Мне хочется броситься и распахнуть дверь, вернуться обратно, приглядывать за мамой. Но я знаю, что это только спровоцирует ужасную сцену. И я бегу мимо доцентов и несусь наружу, чтобы сесть под кленом, откуда я смогу наблюдать за мамой через окно.
Не успеваю я присесть, как она замечает меня. Она хмурится и опускает жалюзи. У меня опускаются плечи — словно рушится башня из кубиков. Я проиграла. Я опускаю лицо на ладони.
— Ты доделала мою доску?
Я поднимаю глаза, и мое сердце пикирует прямо к земному ядру. Джереми Барнс.

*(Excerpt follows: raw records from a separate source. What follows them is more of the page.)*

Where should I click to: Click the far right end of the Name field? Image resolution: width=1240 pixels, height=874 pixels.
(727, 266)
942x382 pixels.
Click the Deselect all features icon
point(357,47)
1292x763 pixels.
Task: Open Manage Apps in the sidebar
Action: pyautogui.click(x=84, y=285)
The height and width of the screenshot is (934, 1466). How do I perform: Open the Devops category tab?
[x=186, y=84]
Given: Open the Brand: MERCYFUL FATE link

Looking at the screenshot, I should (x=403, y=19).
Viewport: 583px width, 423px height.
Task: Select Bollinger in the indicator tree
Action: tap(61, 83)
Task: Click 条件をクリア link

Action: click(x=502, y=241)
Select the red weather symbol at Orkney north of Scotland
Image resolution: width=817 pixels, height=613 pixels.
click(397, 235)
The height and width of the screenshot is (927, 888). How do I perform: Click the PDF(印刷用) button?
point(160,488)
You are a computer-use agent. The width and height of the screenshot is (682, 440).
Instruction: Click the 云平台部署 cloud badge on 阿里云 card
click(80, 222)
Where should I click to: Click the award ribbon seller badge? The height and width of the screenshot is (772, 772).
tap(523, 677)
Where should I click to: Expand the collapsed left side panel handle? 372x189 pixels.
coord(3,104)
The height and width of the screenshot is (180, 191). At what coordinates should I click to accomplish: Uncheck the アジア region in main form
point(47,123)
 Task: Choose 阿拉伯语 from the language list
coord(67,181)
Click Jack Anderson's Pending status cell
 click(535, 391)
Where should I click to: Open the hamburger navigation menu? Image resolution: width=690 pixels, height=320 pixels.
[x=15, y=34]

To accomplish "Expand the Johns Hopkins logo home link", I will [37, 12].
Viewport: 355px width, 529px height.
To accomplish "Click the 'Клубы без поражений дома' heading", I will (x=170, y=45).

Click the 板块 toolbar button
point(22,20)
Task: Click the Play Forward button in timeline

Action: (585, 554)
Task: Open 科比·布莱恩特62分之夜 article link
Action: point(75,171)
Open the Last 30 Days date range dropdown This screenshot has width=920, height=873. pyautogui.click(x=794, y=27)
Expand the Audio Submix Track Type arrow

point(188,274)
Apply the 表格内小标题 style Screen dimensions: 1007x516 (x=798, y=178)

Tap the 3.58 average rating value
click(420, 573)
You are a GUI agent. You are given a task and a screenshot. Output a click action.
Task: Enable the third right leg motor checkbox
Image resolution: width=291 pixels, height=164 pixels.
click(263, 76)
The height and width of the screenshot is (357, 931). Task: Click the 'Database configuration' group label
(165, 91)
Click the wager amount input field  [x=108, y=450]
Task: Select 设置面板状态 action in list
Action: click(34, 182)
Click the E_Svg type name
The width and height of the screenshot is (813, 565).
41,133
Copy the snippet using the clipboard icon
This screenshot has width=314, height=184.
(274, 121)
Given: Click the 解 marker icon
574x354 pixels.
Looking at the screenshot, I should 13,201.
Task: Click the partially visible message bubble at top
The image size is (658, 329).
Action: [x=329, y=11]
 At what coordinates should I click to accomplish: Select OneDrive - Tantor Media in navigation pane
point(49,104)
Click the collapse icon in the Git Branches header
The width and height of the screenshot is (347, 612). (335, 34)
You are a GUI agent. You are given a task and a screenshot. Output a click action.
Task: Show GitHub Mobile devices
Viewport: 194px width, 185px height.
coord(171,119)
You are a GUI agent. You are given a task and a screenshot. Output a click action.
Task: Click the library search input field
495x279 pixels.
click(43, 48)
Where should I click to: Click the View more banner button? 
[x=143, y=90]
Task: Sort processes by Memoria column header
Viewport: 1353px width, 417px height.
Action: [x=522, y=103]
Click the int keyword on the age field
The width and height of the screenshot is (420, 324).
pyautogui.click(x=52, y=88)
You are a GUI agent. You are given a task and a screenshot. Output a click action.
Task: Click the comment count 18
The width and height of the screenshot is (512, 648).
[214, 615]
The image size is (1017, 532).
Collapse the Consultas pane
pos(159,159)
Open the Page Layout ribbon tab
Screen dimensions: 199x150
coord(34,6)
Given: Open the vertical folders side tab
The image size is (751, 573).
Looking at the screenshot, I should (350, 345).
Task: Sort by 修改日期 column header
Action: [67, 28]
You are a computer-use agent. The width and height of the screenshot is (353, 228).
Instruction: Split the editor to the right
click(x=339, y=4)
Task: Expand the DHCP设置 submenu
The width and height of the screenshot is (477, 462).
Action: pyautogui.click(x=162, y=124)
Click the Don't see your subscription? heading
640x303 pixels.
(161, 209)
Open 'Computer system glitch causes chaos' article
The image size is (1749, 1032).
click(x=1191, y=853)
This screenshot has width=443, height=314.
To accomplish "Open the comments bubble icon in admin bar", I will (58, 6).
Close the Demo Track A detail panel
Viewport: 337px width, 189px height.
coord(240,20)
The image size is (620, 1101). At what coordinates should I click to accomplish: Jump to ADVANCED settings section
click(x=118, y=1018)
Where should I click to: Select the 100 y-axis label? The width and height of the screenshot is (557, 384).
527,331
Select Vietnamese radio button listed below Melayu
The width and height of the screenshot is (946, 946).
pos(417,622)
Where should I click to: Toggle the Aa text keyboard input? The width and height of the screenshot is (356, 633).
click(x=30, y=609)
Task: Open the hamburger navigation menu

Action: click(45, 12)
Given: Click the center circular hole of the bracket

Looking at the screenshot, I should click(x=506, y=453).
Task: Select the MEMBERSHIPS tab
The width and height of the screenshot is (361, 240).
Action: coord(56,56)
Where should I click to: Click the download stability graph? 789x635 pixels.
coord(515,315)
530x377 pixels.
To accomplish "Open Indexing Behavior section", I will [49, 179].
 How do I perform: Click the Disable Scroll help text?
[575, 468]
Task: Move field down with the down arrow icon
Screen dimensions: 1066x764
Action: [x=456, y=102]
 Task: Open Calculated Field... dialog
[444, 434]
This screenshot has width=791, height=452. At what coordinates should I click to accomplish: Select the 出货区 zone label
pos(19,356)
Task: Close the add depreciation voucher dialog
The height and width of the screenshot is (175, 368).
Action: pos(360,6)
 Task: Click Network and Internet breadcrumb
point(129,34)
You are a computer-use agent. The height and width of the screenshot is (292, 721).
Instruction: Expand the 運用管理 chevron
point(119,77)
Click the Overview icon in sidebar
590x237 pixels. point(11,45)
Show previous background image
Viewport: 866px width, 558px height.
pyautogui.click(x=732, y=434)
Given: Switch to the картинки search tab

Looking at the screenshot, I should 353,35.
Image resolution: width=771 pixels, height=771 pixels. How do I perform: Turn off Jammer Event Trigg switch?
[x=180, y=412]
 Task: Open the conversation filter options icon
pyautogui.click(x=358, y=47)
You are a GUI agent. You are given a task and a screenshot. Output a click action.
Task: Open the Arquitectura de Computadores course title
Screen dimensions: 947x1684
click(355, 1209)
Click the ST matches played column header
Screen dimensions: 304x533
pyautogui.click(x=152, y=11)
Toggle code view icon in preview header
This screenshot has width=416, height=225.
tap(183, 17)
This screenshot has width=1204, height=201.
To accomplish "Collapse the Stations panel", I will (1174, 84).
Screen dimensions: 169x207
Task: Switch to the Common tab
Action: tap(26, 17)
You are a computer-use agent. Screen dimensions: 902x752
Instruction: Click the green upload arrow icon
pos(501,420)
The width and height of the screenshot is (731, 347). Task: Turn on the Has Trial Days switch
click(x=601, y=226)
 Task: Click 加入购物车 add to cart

Он садится рядом со мной, так близко, что, когда ветерок треплет его волосы, они щекочут мою щеку.
Я фыркаю и качаю головой, потому что в такой день, как сегодня, когда — кто знает, что там происходит за оконными жалюзи! — это кажется таким же романтичным, как в тот раз, когда Адам Райли полез ко мне целоваться у меня в подвале, а я сидела и думала, когда же это кончится.
— Ты неправильно подсчитал, — говорю я, но Джереми только ухмыляется, и его мушка подпрыгивает.
— До сих пор работаешь над ней? Должно быть, очередная Мона Лиза или вроде того. Скорее бы посмотреть.
— Джереми, я просто не…
Конец фразы повисает у меня на языке, не хочет выскакивать изо рта. Не могу. Он не представляет, о чем просит. Он не знает, что моя жизнь не такая простая, как его бусы. Что некоторые люди терпеть не могут солнце.